How to Effectively Listen to Your Customers

how to effectively listen to your customers

Your customers are talking. Are you hearing them? We have put together a few tips on how to effectively listen to your customers.

How to Effectively Listen to Your Customers

Companies know more about customers now more than ever. But do they really understand their audience?

More times than not, the answer is no. While organizations are trying, most don’t know the biggest skill required in our data-driven world: How to listen to what people tell us about themselves.

We are trained to look at consumers in a certain way. However, in the digital world, you don’t need to limit yourself to predefined definitions, or make assumptions about who your audience is. Researching the real data that people offer up with every click of their mouse and swipe of their finger, can help you truly discover the following:

  • how varied your customers and audiences are
  • what they want from you
  • how you can cater to them in the way that’s profitable for you and for them

The key is learning to really listen to the signals people are giving you. And we need to listen. Understanding the story driven by data is crucial to future growth in digital. There are varieties of approaches you can take to understand what people are saying.

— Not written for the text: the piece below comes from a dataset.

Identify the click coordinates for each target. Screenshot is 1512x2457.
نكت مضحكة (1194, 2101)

Four Best Practices for Listening to your Audience

1. Look at Sequencing

You can develop a more sophisticated understanding of peoples’ wants and needs simply by considering the sequence of the steps that they take as they interact with your brand.

For example, if you’re a financial services company, you track when your customers make a stock trade or put more money into an investment account. However, it’s just as important to know what kind of actions they took before and after those tasks, whether they looked at different pieces of research you provided, or if they came to your site after visiting a mortgage calculator.

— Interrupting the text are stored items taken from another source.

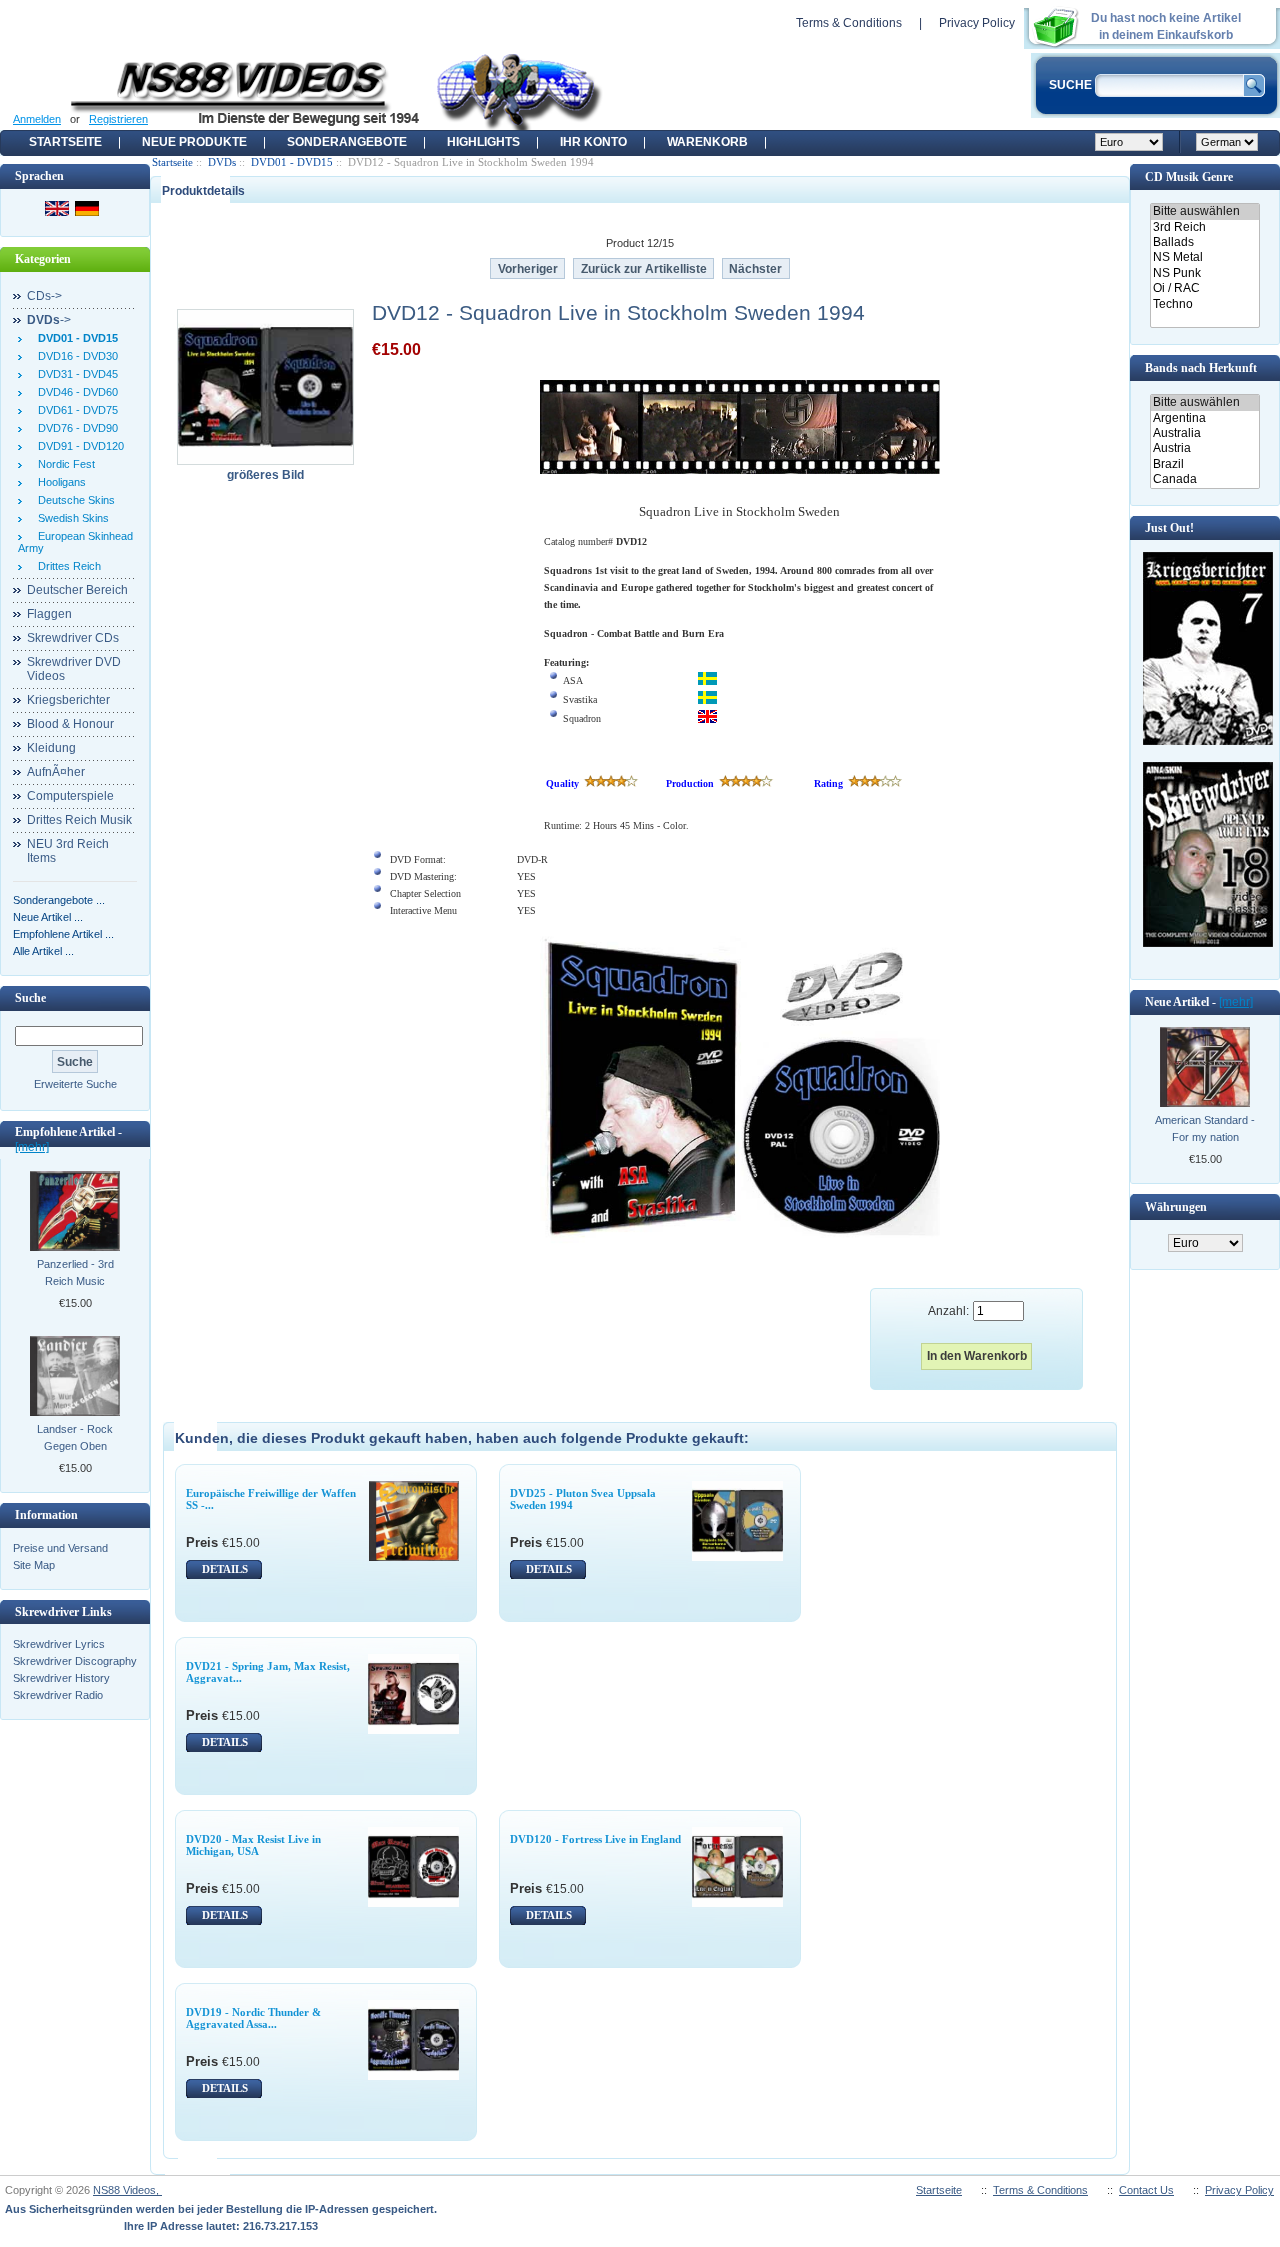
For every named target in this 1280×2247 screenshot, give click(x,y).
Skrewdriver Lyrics (59, 1644)
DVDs (222, 162)
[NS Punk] (1204, 273)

2. Study Frequency and Recency

By studying the habits of your customers you can better understand how valuable they are to you. For example, publishers track page views, but by understanding the rate of consumption of your content, you gain more insight into what kind of viewership you have and tailor your marketing and content suggestions accordingly. Do your visitors read one piece of content during a visit, or multiple? How often do they return and where do they start out on your site?

3. Expand your Notion of Conversion

Conversion is not simply selling someone a product or signing them up for emails. Instead, think of conversion as any bit of data people act on.

Do they click on recommended articles, share content, play around with specific parts of an interactive graphic? You can understand an affinity between different pieces of information or subjects you might not have noticed before, simply by analyzing these bits of declared or volunteered data.

4. Learn that Targeting Isn’t Just for Ads

Companies can use targeting for much more than simply dishing up marketing. Take the example of a social media audience. This audience usually zips into a publisher’s site through a shared link — and then zips out. You can respond in a few ways.

You can figure out how to gain social media users loyalty by targeting content to them that they have a higher affinity for. This is possible by pulling together more data about different types of of social media users. Or you may use targeting to restrict the higher-quality ads or content that you show them if you don’t seem interested in interacting with it.

 

These are just a few tips on how to effectively listen to your customers. Ultimately, the goal is to listen to what your customers are telling you. This builds reference points that you can then use to expand your understanding of who your audience truly is — because there are so many potential customers we’re not seeing right in front of us.

There are no absolutes, no walls, in the online world. People show up at your site whom you might never have expected — and aren’t able to engage with because you aren’t looking for them. The audience is speaking to you. Now is your chance to listen to them.